━━ Data for this exercise

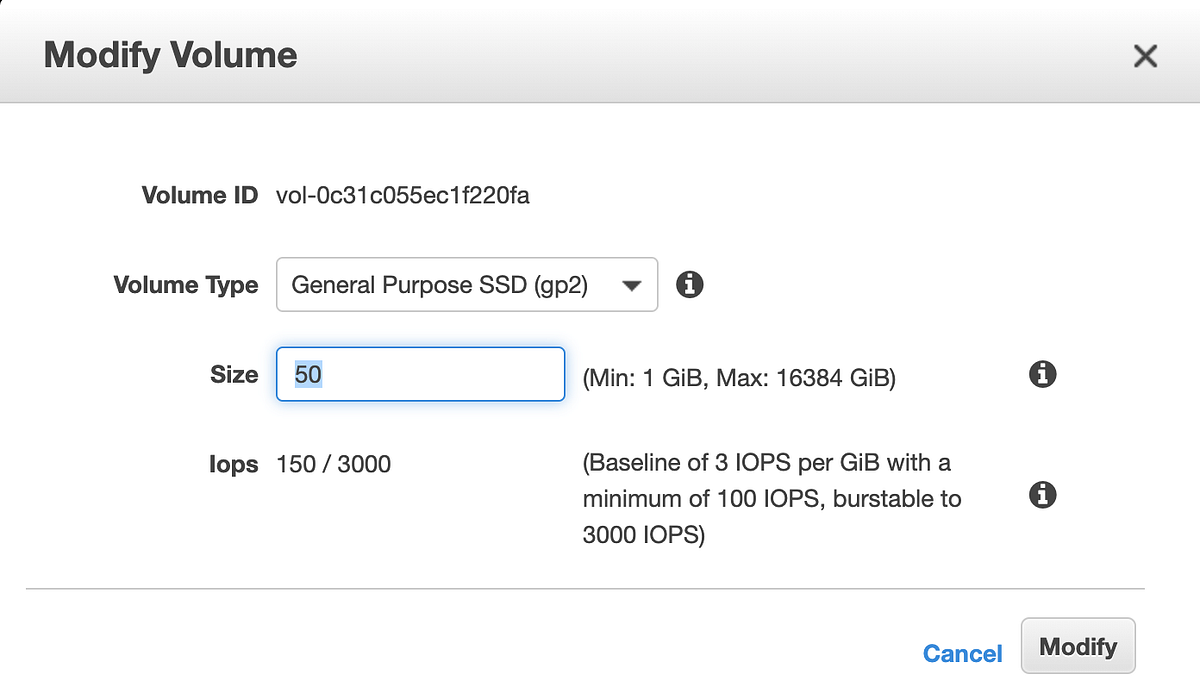Click the dropdown arrow on Volume Type selector
The width and height of the screenshot is (1200, 687).
pyautogui.click(x=632, y=285)
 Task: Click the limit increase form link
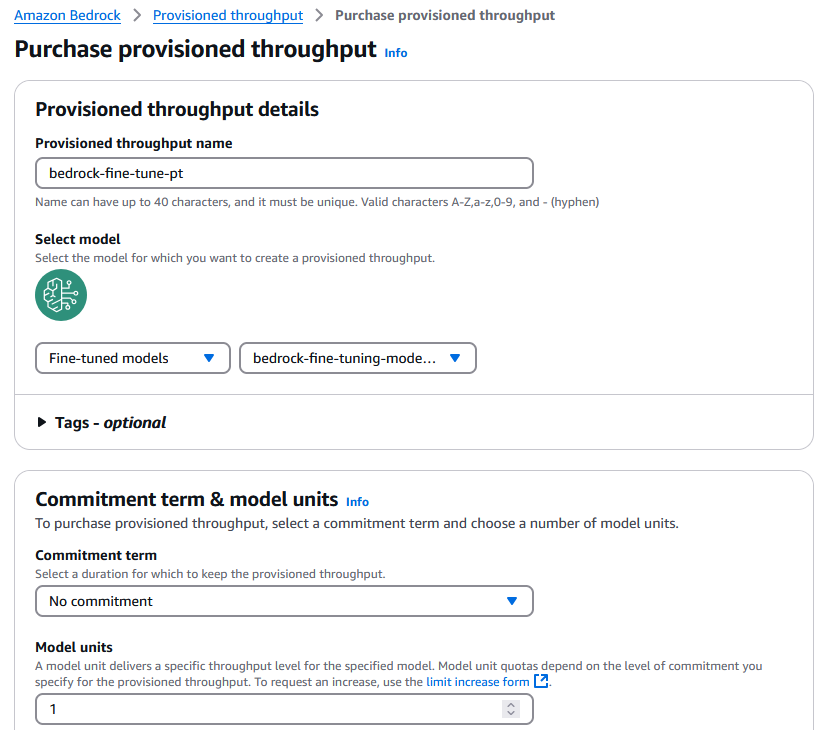coord(477,682)
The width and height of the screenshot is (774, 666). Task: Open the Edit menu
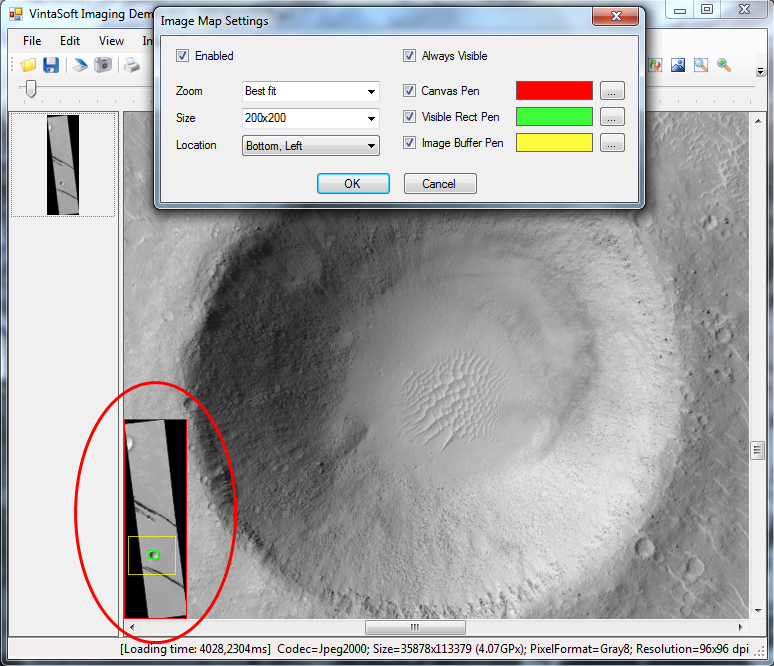70,41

━━━━

# Try it
Each line from the one bearing "Task: Click the limit increase form link" through the final line of the records is to be copied exactly, and no pictures are to be included.

# Final answer
 Task: Click the limit increase form link
coord(477,682)
The width and height of the screenshot is (774, 666). Task: Open the Edit menu
70,41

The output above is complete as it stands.